What you need to do: Reproduce word for word the records beginning with the line that contains "Describe the element at coordinates (1208, 546)" and continuing through the line that contains "The image size is (1063, 513).", omitting the pictures.

Exercise materials:
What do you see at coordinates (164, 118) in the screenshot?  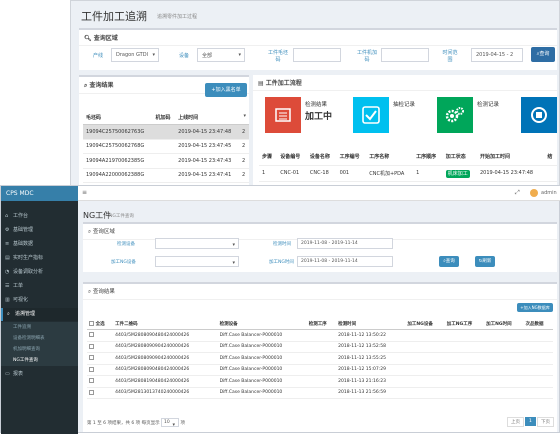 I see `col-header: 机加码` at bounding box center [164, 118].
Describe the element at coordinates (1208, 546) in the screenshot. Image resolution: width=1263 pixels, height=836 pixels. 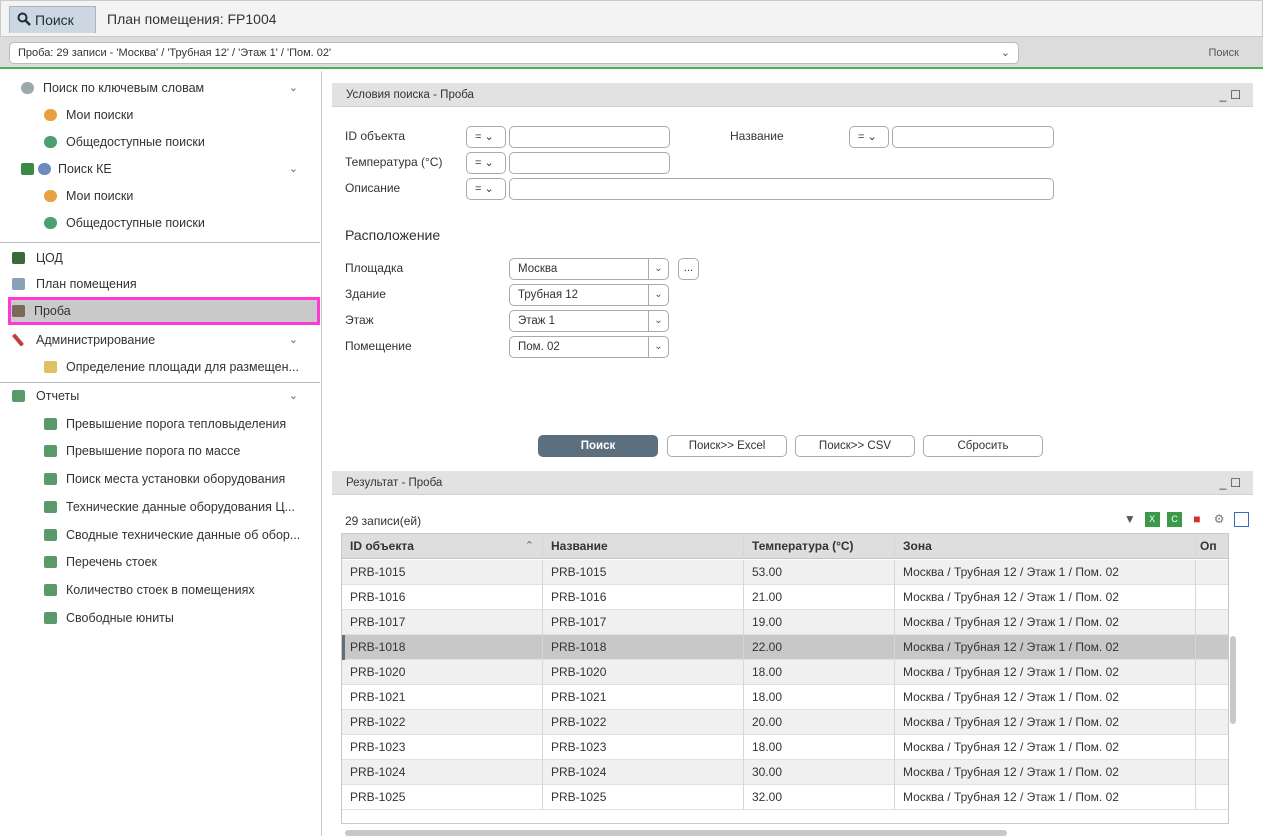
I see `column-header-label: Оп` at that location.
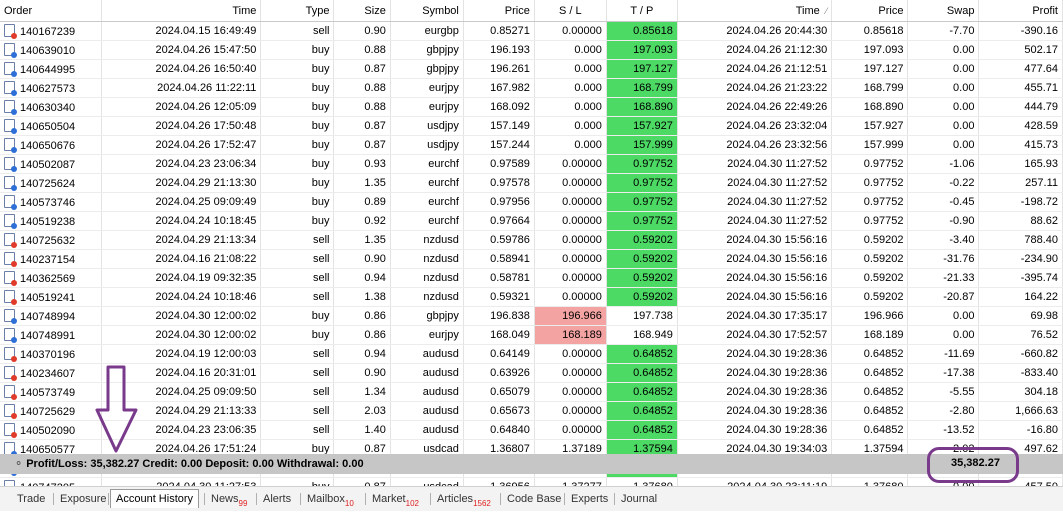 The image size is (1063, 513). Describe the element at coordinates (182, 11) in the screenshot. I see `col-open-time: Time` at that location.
...
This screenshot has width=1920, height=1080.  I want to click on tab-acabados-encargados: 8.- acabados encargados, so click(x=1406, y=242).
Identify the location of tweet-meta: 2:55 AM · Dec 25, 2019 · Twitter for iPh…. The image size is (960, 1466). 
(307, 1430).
--
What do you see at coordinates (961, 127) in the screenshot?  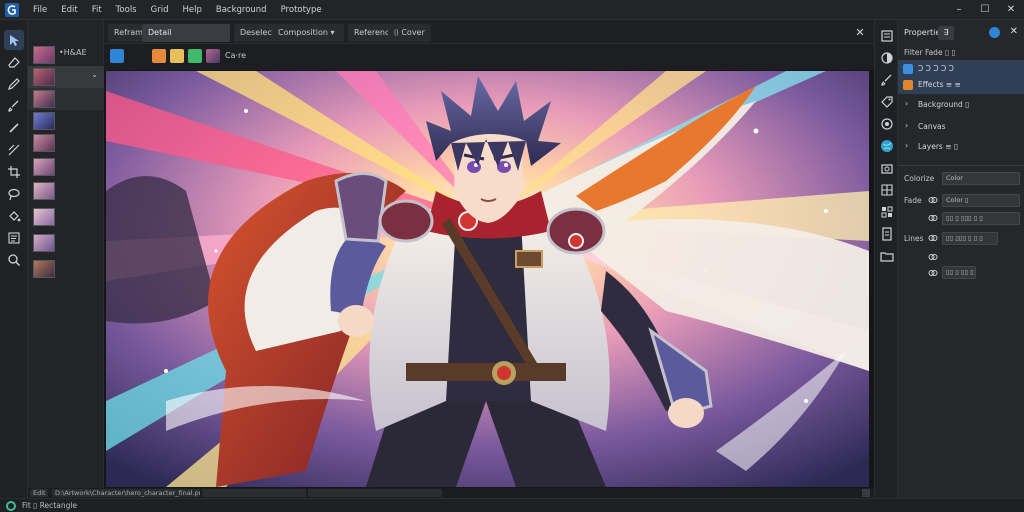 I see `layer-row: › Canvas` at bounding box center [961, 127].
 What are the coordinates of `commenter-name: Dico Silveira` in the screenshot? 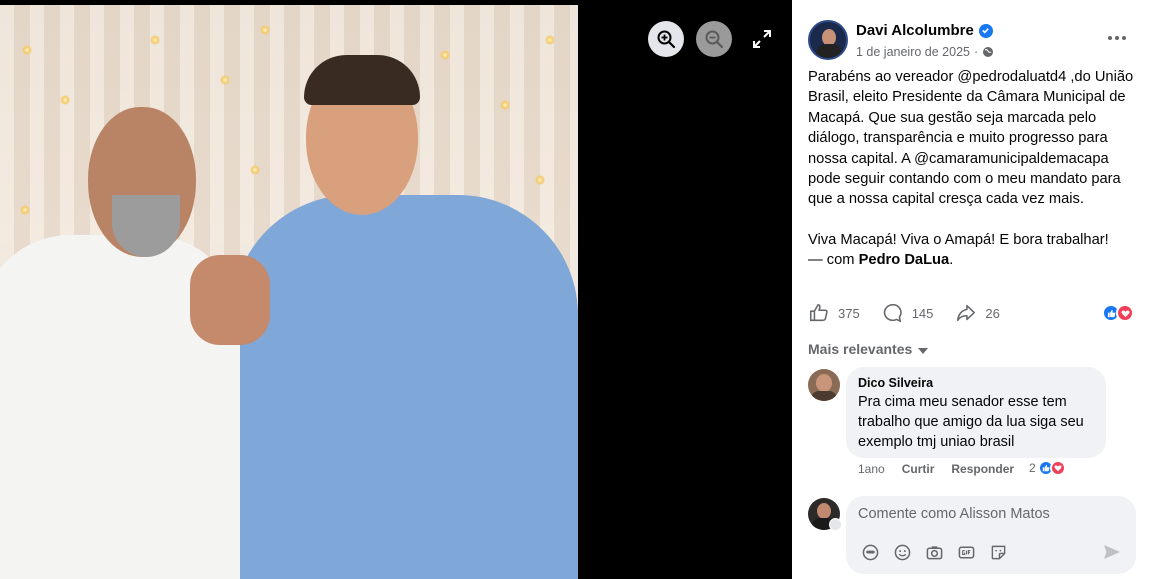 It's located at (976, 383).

Solution:
Describe the element at coordinates (1208, 546) in the screenshot. Image resolution: width=1263 pixels, height=836 pixels. 
I see `column-header-label: Оп` at that location.
 The image size is (1063, 513). Describe the element at coordinates (182, 11) in the screenshot. I see `col-open-time: Time` at that location.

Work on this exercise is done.